Jelang sore kemarin sepulang sekolah Thea nongol di kamar saya. Sebenarnya bukan hal yg aneh karena selama saya bedrest di rumah ia juga bolak-balik nengok ke kamar saya. Menawari minum, menanyakan apa saya perlu sesuatu, dsb. Tapi kali ini jadi ndak biasa karena ekspresinya antara iya & ndak. Antara mau ngomong & ndak. Bahkan cenderung agak ngeblank. Ia masih ngeles ketika saya desak. Belok ke sana-sini, tanya apa saya baik2 saja, masih sakit atau ndak, dsb. Sampai akhirnya ia bicara juga. Seperti judul di atas.
Perlu waktu beberapa detik bagi saya untuk ngeh soal "ditembak" itu. Sampai akhirnya terjadilah dialog yg garis besarnya sbb:
S (saya): ditembak sama siapa?
T (Thea): ada deh. Om kenal kok. Gimana? Boleh ndak?
S: iya siapa dulu?
T: ng.. (agak lama) Si X.
S: X anaknya pak Anu itu?
Thea mengangguk sambil nyengir & senyum2 ndak jelas.
S: kapan nembaknya?
T: kemarin Minggu pagi bubaran misa.
S: kamu juga suka sama dia?
T: iya.
S: kenapa?
T: suka saja. X baik. Pinter.

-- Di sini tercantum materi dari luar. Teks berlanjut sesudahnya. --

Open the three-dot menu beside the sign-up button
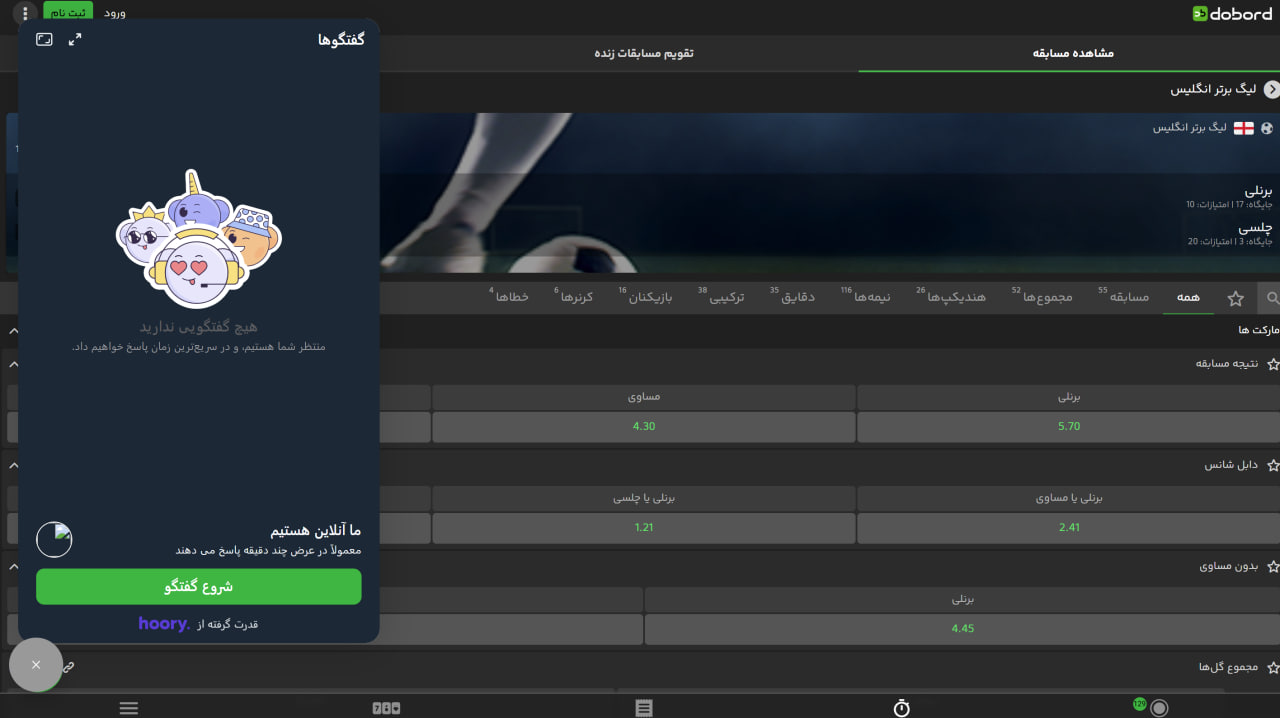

Ndak gombal.
S: kamu sudah cerita ke papamu?
T: sudah.
S: papamu bilang apa?
T: suruh tanya om.
S: hee??
Sampai di sini saya bengong. Mikir lama barangkali saya amnesia. Lupa si Thea ini anak saya atau anak abang saya. Kok soal ia ditembak cowo malah disuruh saya yg memutuskan boleh atau ndaknya? Piye toh?
S: tante tahu?
T: iya. Tante juga bilang tanya om dulu. Papa sama tante bilang om ada pengalaman, makanya aku disuruh tanya dulu ke om.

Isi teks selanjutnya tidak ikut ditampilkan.